Never heard of that one, before.

There will be some tension. Even speaking has some tension, compared to just breathing. So , perhaps, the word is misused and overused. Just like the word strain. Some people think that some empassioned singing will certainly have tension, maybe even some strain or at least, sound strained, "for emotional effect." But then, that is just a sound. What if that strained sound was not a strain on the singer? Is it less legit because he didn't hurt himself?

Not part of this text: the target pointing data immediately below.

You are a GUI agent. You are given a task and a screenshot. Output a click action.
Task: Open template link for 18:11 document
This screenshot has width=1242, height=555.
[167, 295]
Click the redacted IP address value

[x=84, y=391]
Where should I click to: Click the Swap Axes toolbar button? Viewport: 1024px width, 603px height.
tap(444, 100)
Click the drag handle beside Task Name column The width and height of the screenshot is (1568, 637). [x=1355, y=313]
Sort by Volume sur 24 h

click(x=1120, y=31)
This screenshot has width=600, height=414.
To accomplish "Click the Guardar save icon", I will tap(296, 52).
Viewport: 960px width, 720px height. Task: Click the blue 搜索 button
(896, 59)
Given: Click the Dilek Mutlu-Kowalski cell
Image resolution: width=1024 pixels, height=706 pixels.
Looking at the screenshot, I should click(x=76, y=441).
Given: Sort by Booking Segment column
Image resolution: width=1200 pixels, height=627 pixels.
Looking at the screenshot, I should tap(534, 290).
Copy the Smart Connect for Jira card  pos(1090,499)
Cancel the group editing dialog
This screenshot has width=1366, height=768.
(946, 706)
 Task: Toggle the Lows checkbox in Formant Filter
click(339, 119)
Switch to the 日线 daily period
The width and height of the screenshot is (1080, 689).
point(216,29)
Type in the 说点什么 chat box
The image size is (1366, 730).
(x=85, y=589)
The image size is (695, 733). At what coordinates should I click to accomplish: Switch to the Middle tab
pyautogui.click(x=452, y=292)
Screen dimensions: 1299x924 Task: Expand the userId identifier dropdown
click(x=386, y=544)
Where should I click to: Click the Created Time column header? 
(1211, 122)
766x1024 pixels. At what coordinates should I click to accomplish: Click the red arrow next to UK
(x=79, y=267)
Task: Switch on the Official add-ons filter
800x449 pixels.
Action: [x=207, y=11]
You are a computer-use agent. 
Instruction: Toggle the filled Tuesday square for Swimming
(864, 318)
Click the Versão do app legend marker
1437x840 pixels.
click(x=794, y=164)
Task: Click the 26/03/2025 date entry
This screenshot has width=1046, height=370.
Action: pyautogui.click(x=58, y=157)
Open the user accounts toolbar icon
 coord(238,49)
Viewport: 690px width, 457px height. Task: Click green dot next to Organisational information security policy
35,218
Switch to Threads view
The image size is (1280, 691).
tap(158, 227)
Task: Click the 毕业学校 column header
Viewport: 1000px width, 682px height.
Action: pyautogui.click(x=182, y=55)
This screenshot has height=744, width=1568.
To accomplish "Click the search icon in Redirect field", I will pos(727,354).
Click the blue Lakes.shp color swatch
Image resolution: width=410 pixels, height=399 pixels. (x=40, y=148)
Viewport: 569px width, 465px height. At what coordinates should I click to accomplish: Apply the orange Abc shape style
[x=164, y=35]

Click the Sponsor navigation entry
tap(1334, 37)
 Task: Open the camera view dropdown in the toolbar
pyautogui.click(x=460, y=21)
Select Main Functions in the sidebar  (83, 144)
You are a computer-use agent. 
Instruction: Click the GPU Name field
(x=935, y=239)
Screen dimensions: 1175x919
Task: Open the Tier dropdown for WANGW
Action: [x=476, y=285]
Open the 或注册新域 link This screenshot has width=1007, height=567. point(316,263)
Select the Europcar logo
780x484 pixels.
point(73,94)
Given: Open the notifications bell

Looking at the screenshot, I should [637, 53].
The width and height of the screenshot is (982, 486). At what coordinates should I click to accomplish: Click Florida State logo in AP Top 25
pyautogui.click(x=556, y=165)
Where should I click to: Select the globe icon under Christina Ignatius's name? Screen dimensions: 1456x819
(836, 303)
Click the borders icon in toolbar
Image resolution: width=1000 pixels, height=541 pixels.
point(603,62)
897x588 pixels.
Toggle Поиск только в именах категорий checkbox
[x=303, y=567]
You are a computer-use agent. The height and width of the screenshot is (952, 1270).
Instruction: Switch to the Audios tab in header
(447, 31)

There are times I can do a rattle. Only when I feel like it. I don't do it all the time, primarily because all rattle, all the time, is not the sound I am going for or want, regardless of me having a clean voice. However, if I wanted more distortion more of the time, I would work to create a sound that is sustainable within the average endurance of my voice. Simple functionality. If you cannot sustain it for the period of an average show, then it is causing damage. So, while a singer may want to sound strained, you can't be really too strained and continue. Damage is damage and the voice will quit. You just can't stop it. So, if it feels like a strain that you cannot accomodate, then stop it.

So, now, I expect the rebuttals that say, well, there will be some strain as you train. Fair enough. At some point, you should have some muscle or whatever trained to where it is not such an actual strain.

So many are so happy to liken singing unto an athletic endeavor. Fine, let's really, really go with that.

An person trains to be an athlete in whatever sport. Let's say, long-distance running so that I can make a self-serving point.

At first, the student will get sore and tired easily. In the muscles, this is what happens and it is an established matter of fact, not subject to debate, because it is how training happens. Don't make me start quoting Covert Bailey. I would bore you to tears.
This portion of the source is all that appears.